● Exercise:
Write out the records that follow with every word intact.

(Records from a data collection)
[Start of Attachment]
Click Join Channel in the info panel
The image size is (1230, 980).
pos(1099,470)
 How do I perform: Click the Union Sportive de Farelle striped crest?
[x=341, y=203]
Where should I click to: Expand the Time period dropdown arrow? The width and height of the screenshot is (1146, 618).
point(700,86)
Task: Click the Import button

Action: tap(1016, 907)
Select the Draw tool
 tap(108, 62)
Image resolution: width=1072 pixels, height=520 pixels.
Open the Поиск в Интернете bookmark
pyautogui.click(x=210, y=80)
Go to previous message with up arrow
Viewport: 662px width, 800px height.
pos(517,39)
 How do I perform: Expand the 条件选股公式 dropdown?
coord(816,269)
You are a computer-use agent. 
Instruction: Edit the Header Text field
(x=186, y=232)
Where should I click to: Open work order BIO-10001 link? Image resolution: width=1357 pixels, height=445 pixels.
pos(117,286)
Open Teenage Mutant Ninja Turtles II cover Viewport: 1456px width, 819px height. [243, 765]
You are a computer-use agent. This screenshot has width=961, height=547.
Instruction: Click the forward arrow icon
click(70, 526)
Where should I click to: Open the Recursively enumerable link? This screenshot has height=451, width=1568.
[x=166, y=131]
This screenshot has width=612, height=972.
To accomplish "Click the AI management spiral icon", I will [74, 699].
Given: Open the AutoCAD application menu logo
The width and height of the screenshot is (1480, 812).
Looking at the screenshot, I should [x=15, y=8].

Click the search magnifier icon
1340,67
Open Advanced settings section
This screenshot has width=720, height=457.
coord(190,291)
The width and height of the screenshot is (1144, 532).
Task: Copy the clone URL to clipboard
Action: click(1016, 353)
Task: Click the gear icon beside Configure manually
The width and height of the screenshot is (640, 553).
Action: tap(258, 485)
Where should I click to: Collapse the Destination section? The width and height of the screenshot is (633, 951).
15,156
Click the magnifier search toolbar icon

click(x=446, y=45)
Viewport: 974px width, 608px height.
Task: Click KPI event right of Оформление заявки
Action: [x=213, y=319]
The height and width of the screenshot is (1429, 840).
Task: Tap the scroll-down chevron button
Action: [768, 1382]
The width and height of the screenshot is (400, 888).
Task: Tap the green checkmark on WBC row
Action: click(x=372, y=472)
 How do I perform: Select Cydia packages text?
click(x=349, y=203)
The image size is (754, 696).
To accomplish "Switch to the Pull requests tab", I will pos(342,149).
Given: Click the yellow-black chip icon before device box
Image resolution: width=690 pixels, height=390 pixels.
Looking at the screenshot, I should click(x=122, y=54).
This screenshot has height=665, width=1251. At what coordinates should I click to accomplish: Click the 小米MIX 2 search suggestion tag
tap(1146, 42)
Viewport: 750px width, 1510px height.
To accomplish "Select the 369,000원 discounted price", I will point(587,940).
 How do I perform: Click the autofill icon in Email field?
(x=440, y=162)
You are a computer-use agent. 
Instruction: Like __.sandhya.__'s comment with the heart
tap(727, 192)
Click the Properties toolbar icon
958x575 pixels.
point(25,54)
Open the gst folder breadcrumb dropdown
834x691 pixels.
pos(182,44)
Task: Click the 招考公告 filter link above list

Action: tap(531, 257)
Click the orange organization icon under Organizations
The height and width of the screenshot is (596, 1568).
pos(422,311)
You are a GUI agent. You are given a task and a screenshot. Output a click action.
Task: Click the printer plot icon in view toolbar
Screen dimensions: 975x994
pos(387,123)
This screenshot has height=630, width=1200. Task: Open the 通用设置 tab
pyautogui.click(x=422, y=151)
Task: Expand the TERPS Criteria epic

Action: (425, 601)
[End of Attachment]
● Solution to this task:
Click Join Channel in the info panel
The image size is (1230, 980).
pos(1099,470)
 How do I perform: Click the Union Sportive de Farelle striped crest?
[x=341, y=203]
Where should I click to: Expand the Time period dropdown arrow? The width and height of the screenshot is (1146, 618).
point(700,86)
Task: Click the Import button

Action: tap(1016, 907)
Select the Draw tool
 tap(108, 62)
Image resolution: width=1072 pixels, height=520 pixels.
Open the Поиск в Интернете bookmark
pyautogui.click(x=210, y=80)
Go to previous message with up arrow
Viewport: 662px width, 800px height.
pos(517,39)
 How do I perform: Expand the 条件选股公式 dropdown?
coord(816,269)
You are a computer-use agent. 
Instruction: Edit the Header Text field
(x=186, y=232)
Where should I click to: Open work order BIO-10001 link? Image resolution: width=1357 pixels, height=445 pixels.
pos(117,286)
Open Teenage Mutant Ninja Turtles II cover Viewport: 1456px width, 819px height. [243, 765]
You are a computer-use agent. This screenshot has width=961, height=547.
Instruction: Click the forward arrow icon
click(70, 526)
Where should I click to: Open the Recursively enumerable link? This screenshot has height=451, width=1568.
[x=166, y=131]
This screenshot has width=612, height=972.
To accomplish "Click the AI management spiral icon", I will [74, 699].
Given: Open the AutoCAD application menu logo
The width and height of the screenshot is (1480, 812).
Looking at the screenshot, I should [x=15, y=8].

Click the search magnifier icon
1340,67
Open Advanced settings section
This screenshot has width=720, height=457.
coord(190,291)
The width and height of the screenshot is (1144, 532).
Task: Copy the clone URL to clipboard
Action: click(1016, 353)
Task: Click the gear icon beside Configure manually
The width and height of the screenshot is (640, 553).
Action: tap(258, 485)
Where should I click to: Collapse the Destination section? The width and height of the screenshot is (633, 951).
15,156
Click the magnifier search toolbar icon

click(x=446, y=45)
Viewport: 974px width, 608px height.
Task: Click KPI event right of Оформление заявки
Action: [x=213, y=319]
The height and width of the screenshot is (1429, 840).
Task: Tap the scroll-down chevron button
Action: [768, 1382]
The width and height of the screenshot is (400, 888).
Task: Tap the green checkmark on WBC row
Action: click(x=372, y=472)
 How do I perform: Select Cydia packages text?
click(x=349, y=203)
The image size is (754, 696).
To accomplish "Switch to the Pull requests tab", I will pos(342,149).
Given: Click the yellow-black chip icon before device box
Image resolution: width=690 pixels, height=390 pixels.
Looking at the screenshot, I should click(x=122, y=54).
This screenshot has height=665, width=1251. At what coordinates should I click to accomplish: Click the 小米MIX 2 search suggestion tag
tap(1146, 42)
Viewport: 750px width, 1510px height.
To accomplish "Select the 369,000원 discounted price", I will point(587,940).
 How do I perform: Click the autofill icon in Email field?
(x=440, y=162)
You are a computer-use agent. 
Instruction: Like __.sandhya.__'s comment with the heart
tap(727, 192)
Click the Properties toolbar icon
958x575 pixels.
point(25,54)
Open the gst folder breadcrumb dropdown
834x691 pixels.
pos(182,44)
Task: Click the 招考公告 filter link above list

Action: tap(531, 257)
Click the orange organization icon under Organizations
The height and width of the screenshot is (596, 1568).
pos(422,311)
You are a GUI agent. You are given a task and a screenshot. Output a click action.
Task: Click the printer plot icon in view toolbar
Screen dimensions: 975x994
pos(387,123)
This screenshot has height=630, width=1200. Task: Open the 通用设置 tab
pyautogui.click(x=422, y=151)
Task: Expand the TERPS Criteria epic

Action: (425, 601)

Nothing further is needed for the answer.